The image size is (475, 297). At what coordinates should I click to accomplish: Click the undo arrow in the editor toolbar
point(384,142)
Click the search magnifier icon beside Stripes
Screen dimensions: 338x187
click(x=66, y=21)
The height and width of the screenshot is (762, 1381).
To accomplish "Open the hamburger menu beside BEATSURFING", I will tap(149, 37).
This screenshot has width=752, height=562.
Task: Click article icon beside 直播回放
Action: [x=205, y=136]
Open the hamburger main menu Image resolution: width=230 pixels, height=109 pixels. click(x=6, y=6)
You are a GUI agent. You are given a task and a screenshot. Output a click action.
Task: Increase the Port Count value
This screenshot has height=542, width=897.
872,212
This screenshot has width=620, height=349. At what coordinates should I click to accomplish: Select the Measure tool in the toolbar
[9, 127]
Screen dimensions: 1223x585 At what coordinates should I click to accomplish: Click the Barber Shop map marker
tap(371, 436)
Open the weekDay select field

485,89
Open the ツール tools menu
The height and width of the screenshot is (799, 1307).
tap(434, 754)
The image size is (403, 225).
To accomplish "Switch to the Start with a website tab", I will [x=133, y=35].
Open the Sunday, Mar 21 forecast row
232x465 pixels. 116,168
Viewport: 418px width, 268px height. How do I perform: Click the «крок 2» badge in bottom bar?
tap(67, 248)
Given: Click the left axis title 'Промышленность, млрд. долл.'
——
» **Task instructions**: Repeat every record above. Each one must match exactly.

» **Your solution**:
The image size is (475, 297). At what coordinates should I click to accomplish: Click the undo arrow in the editor toolbar
point(384,142)
Click the search magnifier icon beside Stripes
Screen dimensions: 338x187
click(x=66, y=21)
The height and width of the screenshot is (762, 1381).
To accomplish "Open the hamburger menu beside BEATSURFING", I will tap(149, 37).
This screenshot has width=752, height=562.
Task: Click article icon beside 直播回放
Action: [x=205, y=136]
Open the hamburger main menu Image resolution: width=230 pixels, height=109 pixels. click(x=6, y=6)
You are a GUI agent. You are given a task and a screenshot. Output a click action.
Task: Increase the Port Count value
This screenshot has height=542, width=897.
872,212
This screenshot has width=620, height=349. At what coordinates should I click to accomplish: Select the Measure tool in the toolbar
[9, 127]
Screen dimensions: 1223x585 At what coordinates should I click to accomplish: Click the Barber Shop map marker
tap(371, 436)
Open the weekDay select field

485,89
Open the ツール tools menu
The height and width of the screenshot is (799, 1307).
tap(434, 754)
The image size is (403, 225).
To accomplish "Switch to the Start with a website tab", I will [x=133, y=35].
Open the Sunday, Mar 21 forecast row
232x465 pixels. 116,168
Viewport: 418px width, 268px height. How do I perform: Click the «крок 2» badge in bottom bar?
tap(67, 248)
Given: Click the left axis title 'Промышленность, млрд. долл.'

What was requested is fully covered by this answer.